* **练习任务**: 能否把下面这篇讲重载运算符的节选中,从“while( b > 0”起一直往下到“Rational Rational::operator+(Rational rhs)”为止的全部内容,一字不差地重新打出来?

* **所给节选**:
----------------------------------------
重载“<<”操作符
#include <iostream>
#include <string>
#include <stdlib.h>
class Rational
{
public:
Rational(int num, int denom); // num = 分子, denom = 分母
Rational operator+(Rational rhs); // rhs == right hand side
Rational operator-(Rational rhs);
Rational operator*(Rational rhs);
Rational operator/(Rational rhs);
void print();
private:
void normalize(); // 负责对分数的简化处理
int numerator; // 分子
int denominator; // 分母
};
Rational::Rational(int num, int denom)
{
numerator = num;
denominator = denom;
normalize();
}
// normalize() 对分数进行简化操作包括:
// 1. 只允许分子为负数,如果分母为负数则把负数挪到分子部分,如 1/-2 == -1/2
// 2. 利用欧几里德算法(辗转求余原理)将分数进行简化:2/10 => 1/5
void Rational::normalize()
{
// 确保分母为正
if( denominator < 0 )
{
numerator = -numerator;
denominator = -denominator;
}
// 欧几里德算法
int a = abs(numerator); //把分子的绝对值赋值给a
int b = abs(denominator); //把分母的绝对值赋值给b
// 求出最大公约数(每一次循环都会更新a和b的值,直到b变为 0。当b为 0 时,a的值就是分子和分母的最大公约数。)
while( b > 0 )
{
int t = a % b;
a = b;
b = t;
}
// 分子、分母分别除以最大公约数得到最简化分数
numerator /= a;
denominator /= a;
}
// a c a*d c*b a*d + c*b
// - + - = --- + --- = ---------
// b d b*d b*d = b*d
Rational Rational::operator+(Rational rhs)
{
int a = numerator;
int b = denominator;
int c = rhs.numerator;
int d = rhs.denominator;
int e = a*b + c*d;
int f = b*d;
return Rational(e, f);
}
// a c a -c
// - - - = - + --
// b d b d
Rational Rational::operator-(Rational rhs)
----------------------------------------
* **数据行**:
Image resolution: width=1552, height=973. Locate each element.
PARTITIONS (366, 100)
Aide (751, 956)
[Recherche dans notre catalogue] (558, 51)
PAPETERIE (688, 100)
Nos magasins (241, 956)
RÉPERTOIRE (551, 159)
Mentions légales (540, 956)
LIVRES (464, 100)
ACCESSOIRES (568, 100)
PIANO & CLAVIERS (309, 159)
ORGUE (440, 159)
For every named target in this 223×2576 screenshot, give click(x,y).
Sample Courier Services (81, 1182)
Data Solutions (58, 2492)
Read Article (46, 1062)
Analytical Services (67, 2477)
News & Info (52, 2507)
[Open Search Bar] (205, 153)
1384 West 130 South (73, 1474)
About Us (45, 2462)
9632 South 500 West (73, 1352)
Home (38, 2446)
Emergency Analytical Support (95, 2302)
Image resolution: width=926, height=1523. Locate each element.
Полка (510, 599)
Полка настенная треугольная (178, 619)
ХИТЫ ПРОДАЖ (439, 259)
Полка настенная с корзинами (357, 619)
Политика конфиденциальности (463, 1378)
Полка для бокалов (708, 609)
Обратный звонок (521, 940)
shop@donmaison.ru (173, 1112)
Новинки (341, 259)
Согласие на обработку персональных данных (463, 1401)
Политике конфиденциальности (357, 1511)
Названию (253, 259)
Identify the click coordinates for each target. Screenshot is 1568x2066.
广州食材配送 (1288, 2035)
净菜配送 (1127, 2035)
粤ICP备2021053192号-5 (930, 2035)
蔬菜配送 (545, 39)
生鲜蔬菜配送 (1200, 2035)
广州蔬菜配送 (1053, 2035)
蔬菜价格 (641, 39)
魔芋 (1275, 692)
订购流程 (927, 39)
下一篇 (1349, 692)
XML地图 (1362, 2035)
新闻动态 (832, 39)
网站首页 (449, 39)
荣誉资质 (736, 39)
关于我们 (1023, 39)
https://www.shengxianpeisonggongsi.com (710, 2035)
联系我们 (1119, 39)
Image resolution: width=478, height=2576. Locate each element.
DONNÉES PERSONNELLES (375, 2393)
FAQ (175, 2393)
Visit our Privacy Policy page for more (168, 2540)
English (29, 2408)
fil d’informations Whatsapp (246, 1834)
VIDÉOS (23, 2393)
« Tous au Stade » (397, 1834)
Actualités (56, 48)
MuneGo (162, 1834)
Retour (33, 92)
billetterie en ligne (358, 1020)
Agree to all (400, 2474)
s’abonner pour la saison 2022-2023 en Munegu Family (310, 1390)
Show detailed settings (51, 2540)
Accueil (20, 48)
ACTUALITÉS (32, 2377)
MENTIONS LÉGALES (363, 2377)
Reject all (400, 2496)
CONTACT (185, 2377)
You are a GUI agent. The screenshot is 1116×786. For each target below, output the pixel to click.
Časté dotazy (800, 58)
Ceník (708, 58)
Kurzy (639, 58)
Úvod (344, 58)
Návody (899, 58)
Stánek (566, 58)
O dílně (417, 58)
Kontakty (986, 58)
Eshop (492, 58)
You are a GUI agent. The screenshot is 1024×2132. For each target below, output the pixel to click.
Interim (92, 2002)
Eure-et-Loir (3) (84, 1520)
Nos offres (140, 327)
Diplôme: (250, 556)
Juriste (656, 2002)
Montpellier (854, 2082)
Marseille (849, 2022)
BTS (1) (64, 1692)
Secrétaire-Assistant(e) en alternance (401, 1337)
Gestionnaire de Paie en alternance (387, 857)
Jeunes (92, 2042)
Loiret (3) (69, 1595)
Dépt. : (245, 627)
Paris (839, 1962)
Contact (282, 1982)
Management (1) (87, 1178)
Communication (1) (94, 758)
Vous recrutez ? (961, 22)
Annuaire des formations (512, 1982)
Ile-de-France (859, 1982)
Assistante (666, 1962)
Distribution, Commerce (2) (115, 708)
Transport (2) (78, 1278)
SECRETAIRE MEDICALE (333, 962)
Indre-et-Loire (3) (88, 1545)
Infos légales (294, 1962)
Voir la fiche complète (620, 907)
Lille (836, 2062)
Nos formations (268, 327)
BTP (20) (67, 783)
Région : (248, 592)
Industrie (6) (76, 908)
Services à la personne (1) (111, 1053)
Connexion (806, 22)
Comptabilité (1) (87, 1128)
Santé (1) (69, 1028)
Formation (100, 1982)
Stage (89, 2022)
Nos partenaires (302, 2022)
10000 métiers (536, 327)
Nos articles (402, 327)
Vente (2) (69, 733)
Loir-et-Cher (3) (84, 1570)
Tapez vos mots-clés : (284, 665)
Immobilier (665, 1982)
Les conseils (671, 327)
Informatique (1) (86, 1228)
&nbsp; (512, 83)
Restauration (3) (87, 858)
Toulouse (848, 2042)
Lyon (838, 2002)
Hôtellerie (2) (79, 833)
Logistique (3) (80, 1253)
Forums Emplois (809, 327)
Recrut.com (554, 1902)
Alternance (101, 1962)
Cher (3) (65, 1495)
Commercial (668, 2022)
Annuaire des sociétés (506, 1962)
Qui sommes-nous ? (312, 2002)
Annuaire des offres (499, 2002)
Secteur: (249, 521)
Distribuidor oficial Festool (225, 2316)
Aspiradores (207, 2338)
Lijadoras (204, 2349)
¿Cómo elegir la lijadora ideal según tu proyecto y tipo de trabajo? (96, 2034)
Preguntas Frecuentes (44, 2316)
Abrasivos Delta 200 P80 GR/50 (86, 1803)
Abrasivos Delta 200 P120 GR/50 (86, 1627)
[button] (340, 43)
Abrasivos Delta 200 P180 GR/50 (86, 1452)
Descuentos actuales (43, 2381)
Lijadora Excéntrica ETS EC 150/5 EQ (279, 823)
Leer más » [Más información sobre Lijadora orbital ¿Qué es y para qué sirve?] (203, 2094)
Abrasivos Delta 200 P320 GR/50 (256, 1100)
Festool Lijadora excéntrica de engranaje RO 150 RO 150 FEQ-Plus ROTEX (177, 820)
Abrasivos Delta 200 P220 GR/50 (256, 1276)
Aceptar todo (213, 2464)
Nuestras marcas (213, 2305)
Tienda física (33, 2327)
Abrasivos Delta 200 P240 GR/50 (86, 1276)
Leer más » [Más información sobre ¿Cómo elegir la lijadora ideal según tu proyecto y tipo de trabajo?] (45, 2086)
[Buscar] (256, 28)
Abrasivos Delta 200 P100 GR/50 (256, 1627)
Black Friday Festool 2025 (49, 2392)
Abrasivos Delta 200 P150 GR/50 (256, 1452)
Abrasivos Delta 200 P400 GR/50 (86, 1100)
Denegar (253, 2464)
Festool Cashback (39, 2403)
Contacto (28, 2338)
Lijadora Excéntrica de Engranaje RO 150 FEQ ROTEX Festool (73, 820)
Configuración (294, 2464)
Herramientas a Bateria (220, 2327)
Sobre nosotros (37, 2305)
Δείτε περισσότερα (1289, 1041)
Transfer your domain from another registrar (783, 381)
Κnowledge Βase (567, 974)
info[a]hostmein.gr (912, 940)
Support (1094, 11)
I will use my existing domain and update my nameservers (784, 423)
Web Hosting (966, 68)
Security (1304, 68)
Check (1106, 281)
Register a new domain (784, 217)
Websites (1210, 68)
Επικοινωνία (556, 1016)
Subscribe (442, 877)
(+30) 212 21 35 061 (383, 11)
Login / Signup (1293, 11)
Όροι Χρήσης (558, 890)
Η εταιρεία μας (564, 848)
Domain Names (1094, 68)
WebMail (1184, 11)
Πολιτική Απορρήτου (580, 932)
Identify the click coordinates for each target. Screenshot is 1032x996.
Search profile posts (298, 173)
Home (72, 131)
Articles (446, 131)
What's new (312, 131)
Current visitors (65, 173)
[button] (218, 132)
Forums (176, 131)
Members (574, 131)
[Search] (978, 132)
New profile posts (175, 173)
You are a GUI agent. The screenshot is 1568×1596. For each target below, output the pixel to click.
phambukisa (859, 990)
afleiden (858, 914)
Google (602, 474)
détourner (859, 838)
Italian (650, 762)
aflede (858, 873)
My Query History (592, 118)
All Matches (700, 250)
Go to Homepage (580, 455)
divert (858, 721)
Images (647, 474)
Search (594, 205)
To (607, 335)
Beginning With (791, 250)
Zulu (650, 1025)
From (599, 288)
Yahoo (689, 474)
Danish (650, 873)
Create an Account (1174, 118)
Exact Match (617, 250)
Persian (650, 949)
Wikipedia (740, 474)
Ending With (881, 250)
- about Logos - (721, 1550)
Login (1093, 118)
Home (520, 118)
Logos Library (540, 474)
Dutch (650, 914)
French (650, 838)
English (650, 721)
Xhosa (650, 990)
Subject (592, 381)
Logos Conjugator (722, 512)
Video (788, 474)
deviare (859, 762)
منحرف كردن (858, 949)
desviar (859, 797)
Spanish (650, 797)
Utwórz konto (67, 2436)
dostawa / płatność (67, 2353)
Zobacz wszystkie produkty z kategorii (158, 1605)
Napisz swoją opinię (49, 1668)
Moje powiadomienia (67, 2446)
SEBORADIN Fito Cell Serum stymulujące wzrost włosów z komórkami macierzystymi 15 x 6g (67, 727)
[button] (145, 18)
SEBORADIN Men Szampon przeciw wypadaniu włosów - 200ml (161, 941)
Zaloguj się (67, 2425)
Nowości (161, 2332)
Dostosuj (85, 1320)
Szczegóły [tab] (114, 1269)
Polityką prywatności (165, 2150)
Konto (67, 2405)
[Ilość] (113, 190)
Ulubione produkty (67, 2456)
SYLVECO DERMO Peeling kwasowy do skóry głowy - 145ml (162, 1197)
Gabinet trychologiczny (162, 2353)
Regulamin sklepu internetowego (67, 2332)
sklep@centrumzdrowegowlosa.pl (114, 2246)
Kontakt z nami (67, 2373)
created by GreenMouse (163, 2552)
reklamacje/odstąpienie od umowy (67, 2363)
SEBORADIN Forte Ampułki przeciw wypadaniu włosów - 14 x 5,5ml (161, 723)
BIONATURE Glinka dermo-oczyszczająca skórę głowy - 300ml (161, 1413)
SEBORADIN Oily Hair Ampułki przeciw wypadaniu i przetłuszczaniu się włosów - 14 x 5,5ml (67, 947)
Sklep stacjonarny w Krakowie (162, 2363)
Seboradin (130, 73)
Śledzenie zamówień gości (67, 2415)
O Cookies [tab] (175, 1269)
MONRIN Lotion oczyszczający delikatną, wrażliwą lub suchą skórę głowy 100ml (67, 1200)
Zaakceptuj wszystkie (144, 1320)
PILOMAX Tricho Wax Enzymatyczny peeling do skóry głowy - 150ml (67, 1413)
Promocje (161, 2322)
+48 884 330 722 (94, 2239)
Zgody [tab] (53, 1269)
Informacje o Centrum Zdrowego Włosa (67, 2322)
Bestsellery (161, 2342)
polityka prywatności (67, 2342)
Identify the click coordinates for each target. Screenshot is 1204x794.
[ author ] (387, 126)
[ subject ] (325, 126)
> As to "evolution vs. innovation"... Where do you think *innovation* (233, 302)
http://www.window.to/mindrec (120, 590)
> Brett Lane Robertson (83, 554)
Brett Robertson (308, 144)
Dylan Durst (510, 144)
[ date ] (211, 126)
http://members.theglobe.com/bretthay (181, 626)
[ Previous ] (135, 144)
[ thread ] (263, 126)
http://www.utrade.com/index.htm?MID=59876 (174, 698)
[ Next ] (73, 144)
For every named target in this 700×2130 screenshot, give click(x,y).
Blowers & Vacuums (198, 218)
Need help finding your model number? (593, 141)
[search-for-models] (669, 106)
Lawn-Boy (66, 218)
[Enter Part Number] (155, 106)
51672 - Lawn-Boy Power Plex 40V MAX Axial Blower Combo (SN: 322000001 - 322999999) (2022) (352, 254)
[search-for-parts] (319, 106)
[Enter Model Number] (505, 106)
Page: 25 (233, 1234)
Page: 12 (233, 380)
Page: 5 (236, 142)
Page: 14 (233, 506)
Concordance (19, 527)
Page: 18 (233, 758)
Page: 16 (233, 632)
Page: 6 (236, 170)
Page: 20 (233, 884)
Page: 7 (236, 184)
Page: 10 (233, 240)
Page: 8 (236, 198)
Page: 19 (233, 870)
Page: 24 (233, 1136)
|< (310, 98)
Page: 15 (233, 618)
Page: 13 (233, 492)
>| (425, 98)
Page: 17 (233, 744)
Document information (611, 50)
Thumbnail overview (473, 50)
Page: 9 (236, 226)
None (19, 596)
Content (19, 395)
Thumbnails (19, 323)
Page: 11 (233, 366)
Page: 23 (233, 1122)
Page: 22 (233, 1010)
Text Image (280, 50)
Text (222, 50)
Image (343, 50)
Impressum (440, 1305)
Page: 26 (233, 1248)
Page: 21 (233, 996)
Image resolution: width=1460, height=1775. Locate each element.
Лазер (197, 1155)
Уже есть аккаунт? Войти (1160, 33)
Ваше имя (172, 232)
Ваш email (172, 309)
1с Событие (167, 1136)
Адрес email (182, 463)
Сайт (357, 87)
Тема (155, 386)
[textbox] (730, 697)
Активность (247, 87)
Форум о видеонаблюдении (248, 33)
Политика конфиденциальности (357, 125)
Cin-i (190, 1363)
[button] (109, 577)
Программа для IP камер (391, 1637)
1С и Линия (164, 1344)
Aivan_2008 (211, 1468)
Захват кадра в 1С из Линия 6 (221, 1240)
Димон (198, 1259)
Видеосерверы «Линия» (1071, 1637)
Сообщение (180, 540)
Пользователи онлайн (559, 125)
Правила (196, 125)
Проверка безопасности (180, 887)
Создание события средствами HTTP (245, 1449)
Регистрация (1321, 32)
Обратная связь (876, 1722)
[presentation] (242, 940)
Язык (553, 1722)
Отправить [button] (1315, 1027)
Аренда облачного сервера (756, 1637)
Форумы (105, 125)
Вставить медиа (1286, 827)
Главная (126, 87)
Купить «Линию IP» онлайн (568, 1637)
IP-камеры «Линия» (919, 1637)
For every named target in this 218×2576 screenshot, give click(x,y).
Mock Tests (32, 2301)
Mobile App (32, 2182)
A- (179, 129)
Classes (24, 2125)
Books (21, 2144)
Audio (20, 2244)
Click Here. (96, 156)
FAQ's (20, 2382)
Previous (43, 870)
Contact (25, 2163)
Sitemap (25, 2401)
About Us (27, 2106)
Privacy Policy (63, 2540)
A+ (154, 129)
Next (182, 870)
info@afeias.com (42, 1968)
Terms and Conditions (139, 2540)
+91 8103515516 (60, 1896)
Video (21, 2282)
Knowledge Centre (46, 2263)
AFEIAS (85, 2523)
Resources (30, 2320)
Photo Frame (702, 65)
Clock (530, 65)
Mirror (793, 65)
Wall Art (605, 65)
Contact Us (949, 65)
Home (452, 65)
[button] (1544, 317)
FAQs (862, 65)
----------------------------------------
* **完整回答**:
while( b > 0 )
{
int t = a % b;
a = b;
b = t;
}
// 分子、分母分别除以最大公约数得到最简化分数
numerator /= a;
denominator /= a;
}
// a c a*d c*b a*d + c*b
// - + - = --- + --- = ---------
// b d b*d b*d = b*d
Rational Rational::operator+(Rational rhs)